The Central Bank of Nigeria (CBN) yesterday retained the prime interest rate (Monetary Policy Rate) at 12 percent. The rate was left unchanged for the better part of last year, as the central bank strived to curb inflation.
Members of the Monetary Policy Committee (MPC) also voted to leave the banks' Cash Reserve Ratio at 12 percent and Liquidity Ratio at 30 percent, the central bank governor Sanusi Lamido Sanus said at briefing in Abuja after the MPC meeting.
He said the ratios were retained because of the noticed level of stability in the economy, so far.
Governor of Central Bank of Nigeria Sanusi Lamido Sanusi said he expects interest rate to ease in the shortest possible term.
Market forces are expected to react to the policy within the week.
Data from the National Bureau for Statistics put Nigeria's inflation at 12 percent. Interest rates banks charge on loans hovers between 18 to 28 percent.
Sanusi said that development in the domestic economy in the past three months highlighted some new pressure points to macroeconomic stability but he cautioned that there could be shocks in the economy.
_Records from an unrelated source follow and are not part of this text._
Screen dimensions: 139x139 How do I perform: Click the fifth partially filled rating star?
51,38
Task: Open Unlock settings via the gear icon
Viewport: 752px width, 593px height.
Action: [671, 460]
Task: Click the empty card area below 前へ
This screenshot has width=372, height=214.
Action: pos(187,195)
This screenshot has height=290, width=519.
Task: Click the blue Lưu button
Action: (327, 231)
He said: "The Committee was of the view that shocks to the economy could come from significant fall in the demand for oil, leading to a fall in oil prices and government revenues, weaker exchange rate, rising inflationary pressures and depletion in external reserves."
Nigeria's foreign reserves is currently $44.8 billion and Sanusi said it is enough to finance nine months of export.